Structure and rheology of fiber-laden membranes via integration of nematodynamics and membranodynamics

Abstract

This paper presents a study of the structure and dynamics of rigid fiber-laden deformable curved fluid membranes based on an viscoelastic model that integrates the statics of anisotropic membranes, the planar nematodynamics of fibers and the dynamics of isotropic membranes. Fiber-laden membranes arise frequently in biological systems, such as the plant cell wall and in protein–lipid bilayers. Based on the membrane's force and torque balance equations and the fiber's balance of molecular fields, a viscoelastic anisotropic model that provides the governing equations for the membrane's velocity and curvature and the fiber structure (fiber orientation and order) is found.

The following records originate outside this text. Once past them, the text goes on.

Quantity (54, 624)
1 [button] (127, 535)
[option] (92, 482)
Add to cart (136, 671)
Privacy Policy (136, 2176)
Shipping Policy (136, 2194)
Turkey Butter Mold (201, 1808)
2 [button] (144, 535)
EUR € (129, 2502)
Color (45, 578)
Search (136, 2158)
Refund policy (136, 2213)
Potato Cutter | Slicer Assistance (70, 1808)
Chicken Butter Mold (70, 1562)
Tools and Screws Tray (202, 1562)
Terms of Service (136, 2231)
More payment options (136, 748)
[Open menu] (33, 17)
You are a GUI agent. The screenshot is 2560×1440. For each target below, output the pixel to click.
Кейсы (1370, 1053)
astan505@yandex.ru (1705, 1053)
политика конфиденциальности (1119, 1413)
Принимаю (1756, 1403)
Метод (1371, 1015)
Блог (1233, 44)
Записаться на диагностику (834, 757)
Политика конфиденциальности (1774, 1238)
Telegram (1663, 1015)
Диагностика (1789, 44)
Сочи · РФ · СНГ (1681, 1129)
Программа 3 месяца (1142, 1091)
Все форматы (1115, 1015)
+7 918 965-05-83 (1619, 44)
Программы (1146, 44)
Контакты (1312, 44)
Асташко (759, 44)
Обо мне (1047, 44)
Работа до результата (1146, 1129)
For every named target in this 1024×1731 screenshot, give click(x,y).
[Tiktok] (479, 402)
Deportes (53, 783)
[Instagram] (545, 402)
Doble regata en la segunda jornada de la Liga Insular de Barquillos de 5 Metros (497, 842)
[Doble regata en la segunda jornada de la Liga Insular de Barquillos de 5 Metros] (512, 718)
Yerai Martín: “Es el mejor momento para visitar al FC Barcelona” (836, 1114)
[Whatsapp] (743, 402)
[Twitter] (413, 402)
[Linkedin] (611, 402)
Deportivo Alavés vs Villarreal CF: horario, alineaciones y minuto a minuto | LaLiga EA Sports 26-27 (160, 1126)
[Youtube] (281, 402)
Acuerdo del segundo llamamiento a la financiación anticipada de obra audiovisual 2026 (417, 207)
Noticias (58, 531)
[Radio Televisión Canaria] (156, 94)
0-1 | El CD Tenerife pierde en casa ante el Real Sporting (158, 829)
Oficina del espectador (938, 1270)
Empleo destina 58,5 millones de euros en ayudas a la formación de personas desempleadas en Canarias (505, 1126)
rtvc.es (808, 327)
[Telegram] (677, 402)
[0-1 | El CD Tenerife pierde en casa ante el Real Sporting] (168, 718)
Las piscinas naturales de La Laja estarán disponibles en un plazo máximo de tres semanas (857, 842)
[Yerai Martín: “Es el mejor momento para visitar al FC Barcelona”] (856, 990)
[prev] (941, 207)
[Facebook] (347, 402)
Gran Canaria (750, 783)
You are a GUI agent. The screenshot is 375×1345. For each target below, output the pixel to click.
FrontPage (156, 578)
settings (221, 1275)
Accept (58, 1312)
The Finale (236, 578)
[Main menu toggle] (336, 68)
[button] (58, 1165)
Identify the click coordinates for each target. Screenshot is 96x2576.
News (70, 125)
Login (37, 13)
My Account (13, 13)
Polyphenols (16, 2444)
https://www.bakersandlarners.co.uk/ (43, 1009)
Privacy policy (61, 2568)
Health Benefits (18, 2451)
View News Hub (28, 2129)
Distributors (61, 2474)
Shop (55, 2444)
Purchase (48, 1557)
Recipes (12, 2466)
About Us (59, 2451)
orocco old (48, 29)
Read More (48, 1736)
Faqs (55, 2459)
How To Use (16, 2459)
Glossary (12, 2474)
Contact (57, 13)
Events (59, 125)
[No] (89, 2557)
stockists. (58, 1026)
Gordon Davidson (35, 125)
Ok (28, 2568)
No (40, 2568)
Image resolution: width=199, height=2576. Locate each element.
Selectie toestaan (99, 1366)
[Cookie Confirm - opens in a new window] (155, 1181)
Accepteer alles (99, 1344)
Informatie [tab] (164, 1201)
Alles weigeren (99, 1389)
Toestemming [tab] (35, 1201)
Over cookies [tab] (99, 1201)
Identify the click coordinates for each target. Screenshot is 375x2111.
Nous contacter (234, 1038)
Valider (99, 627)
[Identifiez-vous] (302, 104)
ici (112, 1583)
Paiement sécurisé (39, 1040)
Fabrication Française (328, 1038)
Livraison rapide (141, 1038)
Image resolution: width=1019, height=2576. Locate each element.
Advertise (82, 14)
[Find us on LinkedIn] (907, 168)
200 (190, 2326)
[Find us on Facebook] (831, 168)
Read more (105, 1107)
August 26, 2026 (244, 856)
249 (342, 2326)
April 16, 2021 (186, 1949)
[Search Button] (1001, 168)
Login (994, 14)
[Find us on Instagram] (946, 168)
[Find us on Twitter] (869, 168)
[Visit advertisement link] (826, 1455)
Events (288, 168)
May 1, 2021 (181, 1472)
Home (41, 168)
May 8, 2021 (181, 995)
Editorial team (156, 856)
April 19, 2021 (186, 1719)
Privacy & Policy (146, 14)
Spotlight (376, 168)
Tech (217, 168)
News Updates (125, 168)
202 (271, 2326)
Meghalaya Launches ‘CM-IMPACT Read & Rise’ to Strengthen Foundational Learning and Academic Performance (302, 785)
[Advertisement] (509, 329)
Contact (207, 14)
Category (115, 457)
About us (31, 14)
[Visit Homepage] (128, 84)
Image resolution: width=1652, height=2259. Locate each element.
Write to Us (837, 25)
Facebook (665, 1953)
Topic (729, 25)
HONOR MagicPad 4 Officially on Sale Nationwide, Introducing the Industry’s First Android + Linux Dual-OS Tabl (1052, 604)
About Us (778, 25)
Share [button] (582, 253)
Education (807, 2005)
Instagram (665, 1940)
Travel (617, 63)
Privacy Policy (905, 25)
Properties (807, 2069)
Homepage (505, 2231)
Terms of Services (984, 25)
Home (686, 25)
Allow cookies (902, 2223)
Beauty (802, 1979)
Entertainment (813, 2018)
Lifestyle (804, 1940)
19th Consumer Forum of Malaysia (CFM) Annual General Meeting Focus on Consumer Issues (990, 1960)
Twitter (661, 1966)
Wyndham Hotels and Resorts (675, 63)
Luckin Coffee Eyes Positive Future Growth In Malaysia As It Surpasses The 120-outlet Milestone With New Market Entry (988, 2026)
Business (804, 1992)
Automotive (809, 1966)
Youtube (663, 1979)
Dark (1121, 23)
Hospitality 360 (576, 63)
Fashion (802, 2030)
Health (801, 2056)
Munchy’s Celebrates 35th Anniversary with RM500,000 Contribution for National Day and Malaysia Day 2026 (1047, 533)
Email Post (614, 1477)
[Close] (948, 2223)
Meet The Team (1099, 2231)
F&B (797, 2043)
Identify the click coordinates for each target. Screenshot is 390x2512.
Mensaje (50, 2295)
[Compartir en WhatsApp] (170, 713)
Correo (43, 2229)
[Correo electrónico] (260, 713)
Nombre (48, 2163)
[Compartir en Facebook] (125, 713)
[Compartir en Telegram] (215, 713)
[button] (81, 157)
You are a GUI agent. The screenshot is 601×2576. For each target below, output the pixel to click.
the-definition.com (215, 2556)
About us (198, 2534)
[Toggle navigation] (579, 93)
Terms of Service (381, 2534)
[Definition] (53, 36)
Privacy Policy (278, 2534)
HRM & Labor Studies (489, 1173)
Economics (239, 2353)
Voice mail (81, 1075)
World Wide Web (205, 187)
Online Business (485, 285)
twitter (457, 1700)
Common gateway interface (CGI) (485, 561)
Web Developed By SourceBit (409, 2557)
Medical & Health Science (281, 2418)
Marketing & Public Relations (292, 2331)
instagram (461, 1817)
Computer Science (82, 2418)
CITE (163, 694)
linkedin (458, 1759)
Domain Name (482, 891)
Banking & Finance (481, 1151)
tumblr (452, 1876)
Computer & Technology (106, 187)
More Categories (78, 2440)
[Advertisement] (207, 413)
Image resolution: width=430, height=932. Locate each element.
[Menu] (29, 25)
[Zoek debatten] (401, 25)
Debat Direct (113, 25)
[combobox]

A Helmholtz free energy that incorporates the tension/bending/and torsion membrane elasticity, the Landau–de Gennes fiber ordering, and fiber order-membrane curvature interactions is used to derive elastic moments, torques, and stresses. The corresponding viscous stresses and moments include the Boussinesq–Scriven contributions as well as bending, torsion, and rotational dissipation. A spectral decomposition leads to the main viscoelastic material functions for anisotropic fluid membranes. Applications of the rheological model to cylindrical growth and cylindrical axial stretching show that competing curvo-phobic, curvo-philic interactions under extensional flow predict transitions between axial and azimuthal fiber arrangements, of interest to cellulose fiber orientation in plant morphogenesis.